--- How to complete this task ---
Reproduce the Bufei Jianpi formula article word for word, from "Keywords: Bufei Jianpi" up to and including "still urgently needed.".

--- Provided passage ---
Received 11 November 2015
Accepted for publication 2 February 2016
Published 15 March 2016 Volume 2016:11(1) Pages 553—566
Checked for plagiarism Yes
Review by Single anonymous peer review
Peer reviewer comments 2
Editor who approved publication: Dr Richard Russell
Peng Zhao,1,2 Liping Yang,1,2 Jiansheng Li,1,2 Ya Li,1,2 Yange Tian,1,2 Suyun Li2,3
1Key Laboratory of Chinese Internal Medicine, Henan University of Traditional Chinese Medicine, 2Collaborative Innovation Center for Respiratory Disease Diagnosis and Treatment and Chinese Medicine Development of Henan Province, 3Department of Respiratory Diseases, The First Affiliated Hospital of Henan University of Traditional Chinese Medicine, Zhengzhou, People’s Republic of China
Abstract: Bufei Jianpi formula (BJF) has long been used as a therapeutic agent in the treatment of COPD. Systems pharmacology identified 145 active compounds and 175 potential targets of BJF in a previous study. Additionally, BJF was previously shown to effectively prevent COPD and its comorbidities, such as ventricular hypertrophy, by inhibition of inflammatory cytokine production, matrix metalloproteinases expression, and other cytokine production, in vivo. However, the system-level mechanism of BJF for the treatment of COPD is still unclear. The aim of this study was to gain insight into its system-level mechanisms by integrating transcriptomics, proteomics, and metabolomics together with systems pharmacology datasets. Using molecular function, pathway, and network analyses, the genes and proteins regulated in COPD rats and BJF-treated rats could be mainly attributed to oxidoreductase activity, antioxidant activity, focal adhesion, tight junction, or adherens junction. Furthermore, a comprehensive analysis of systems pharmacology, transcript, protein, and metabolite datasets is performed. The results showed that a number of genes, proteins, metabolites regulated in BJF-treated rats and potential target proteins of BJF were involved in lipid metabolism, cell junction, oxidative stress, and inflammatory response, which might be the system-level therapeutic mechanism of BJF treatment.
Keywords: Bufei Jianpi formula, system-level therapeutic mechanism, transcriptomic, proteomic, metabolomic
COPD is a serious health problem characterized primarily by irreversible airflow limitation and systemic inflammation, which represents a substantial economic burden in the world.1,2 Despite great progress in the treatment of COPD, drug therapies have not changed significantly.3 Therefore, the development of novel therapeutic drugs and strategies to improve the efficacy in treating this deadly disease is still urgently needed.

--- Listed records ---

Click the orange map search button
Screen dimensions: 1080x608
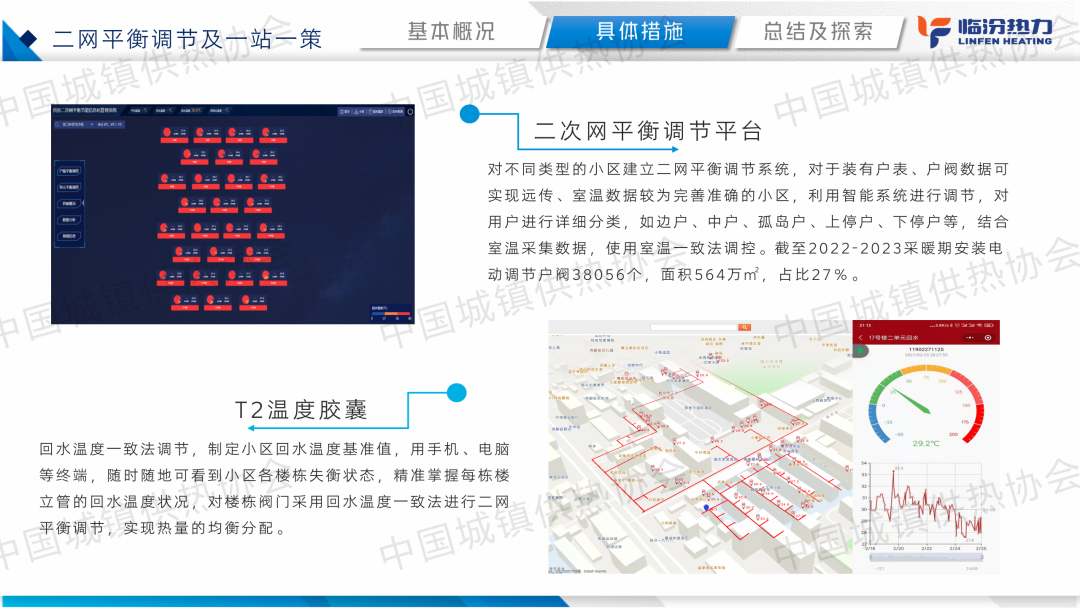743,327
...
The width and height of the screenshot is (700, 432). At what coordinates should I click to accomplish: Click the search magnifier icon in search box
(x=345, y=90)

--- Result below ---
Keywords: Bufei Jianpi formula, system-level therapeutic mechanism, transcriptomic, proteomic, metabolomic
COPD is a serious health problem characterized primarily by irreversible airflow limitation and systemic inflammation, which represents a substantial economic burden in the world.1,2 Despite great progress in the treatment of COPD, drug therapies have not changed significantly.3 Therefore, the development of novel therapeutic drugs and strategies to improve the efficacy in treating this deadly disease is still urgently needed.